"We need to look at the tragedy holistically. It is like a wake-up call for all of us," he told reporters here on the sidelines of a function.
"We need to deal with issues of such substances, the methodology of its procurement, handling and transportation of its storage and ultimately of its disposal."
"We are going to write to various ministries which deal with the issues of radiation in this regard," he said, adding University Grants Commission will also be writing to various universities seeking the guidelines and mechanisms to be initiated in the universities.
"The guidelines did not merely relate to dealing with radioactive materials but also included bio-medical waste and pesticides. Once the guidelines were put in place, the UGC would work with the universities on the issue, in the coming months," he said.
"We need to take care of the safety of individuals so that incidents like India's first radiation death in Delhi do not occur in future."

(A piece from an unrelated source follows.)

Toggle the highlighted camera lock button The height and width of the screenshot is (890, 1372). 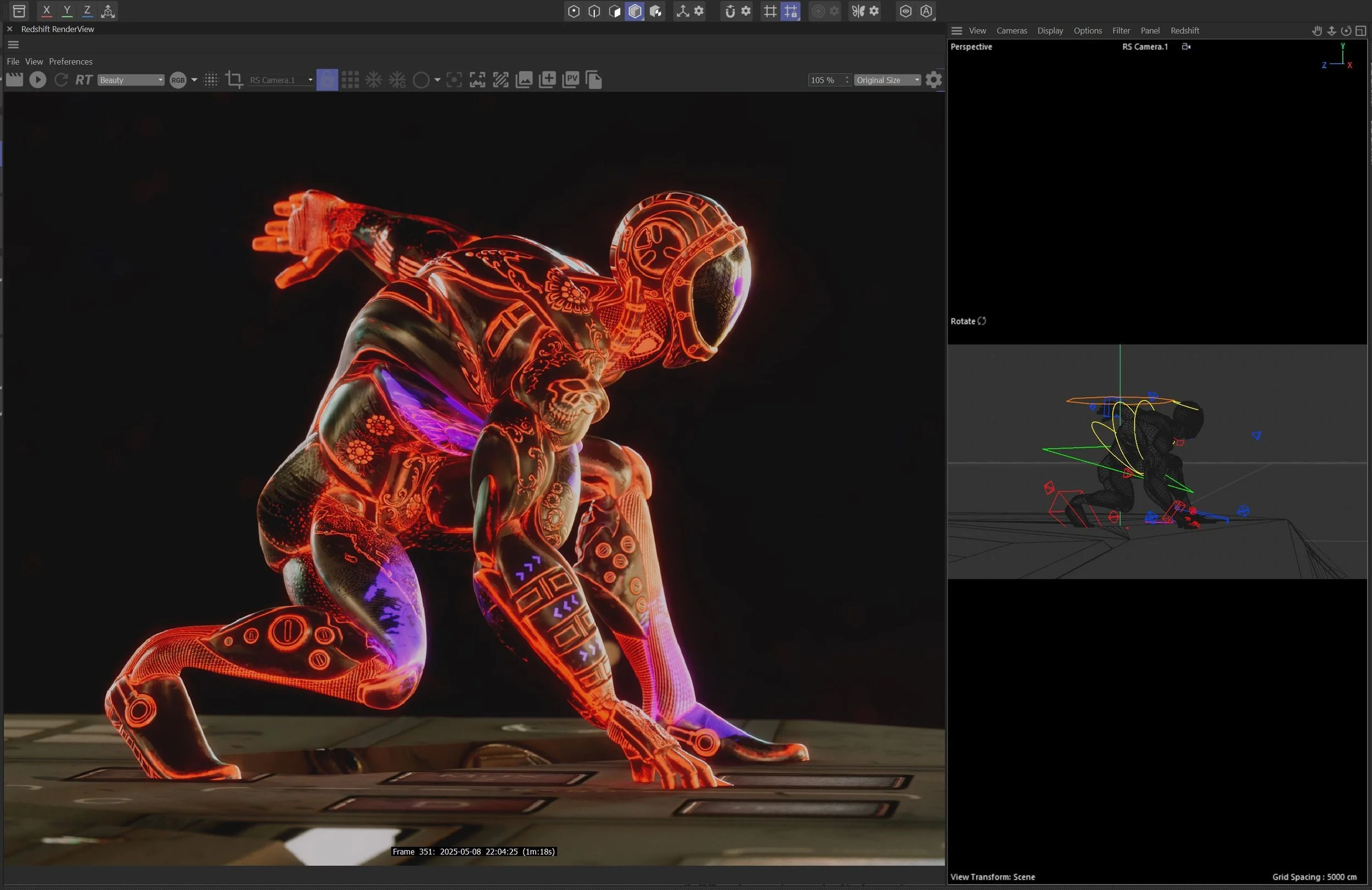pos(327,80)
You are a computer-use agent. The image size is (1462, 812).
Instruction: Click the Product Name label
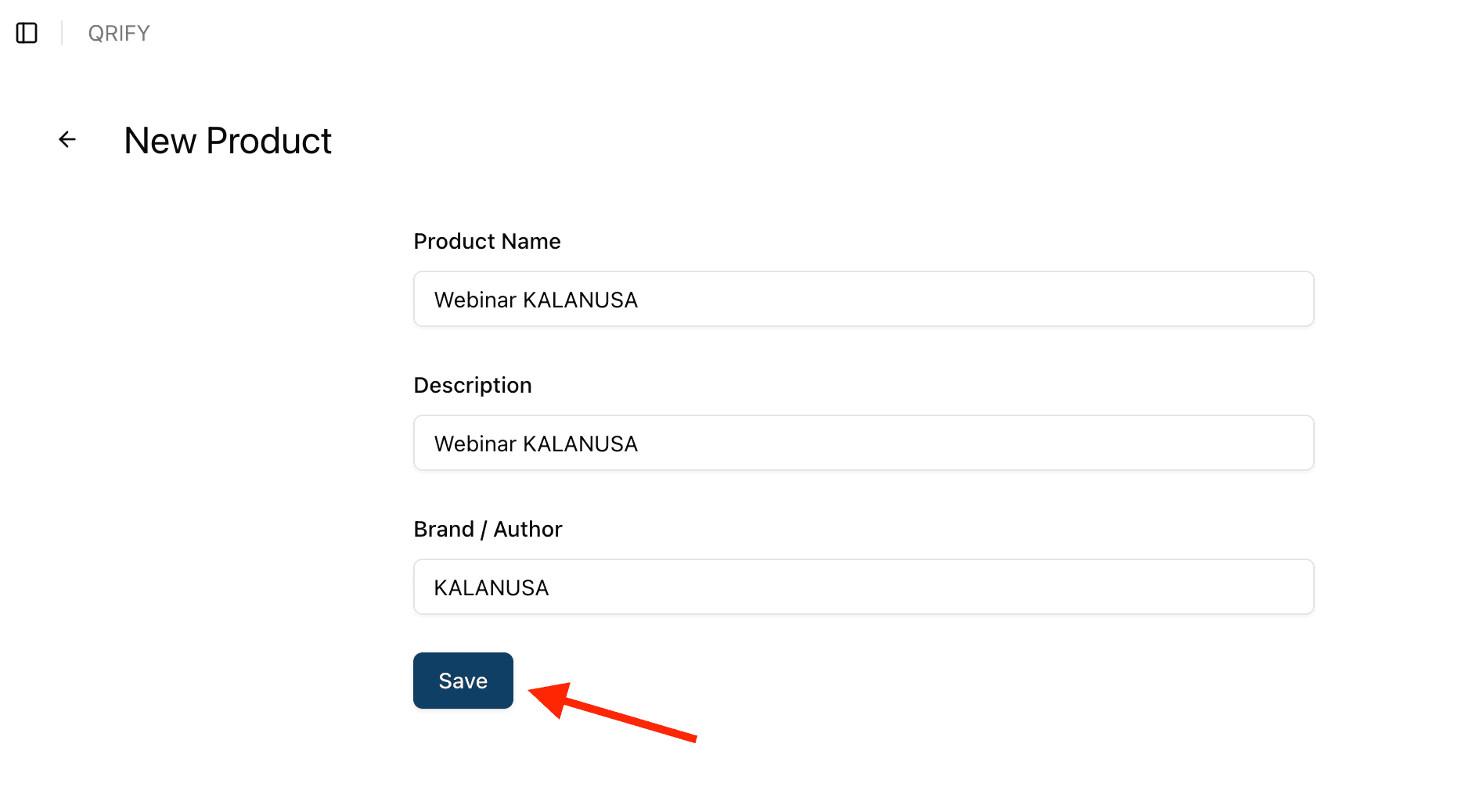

UGC Chairman Prof Sukhadeo Thorat informed that UGC was planning to write to all educational institutions and universities on guidelines to be followed in purchasing, using, storing and disposing hazardous material, including radioactive substance.
"They should ensure that the guidelines laid down by various conservatory authorities are followed. The universities must get approval from their executive councils before using any hazardous material," he said.
"The UGC was setting up a high-powered committee to lay down a regulatory mechanism for use of radioactive and other hazardous substances," he added.
The move came in the wake of radiation incident in Delhi's Mayapuri srap market in which one person was killed and seven others were injured.
Eleven radioactive sources were detected in the Mayapuri scrap market where Cobalt-60 was recovered on Apr 2010.
The source was traced to the chemistry department of the Delhi University. The University has been issued a show cause notice by Atomic Energy Regulatory Board (AERB).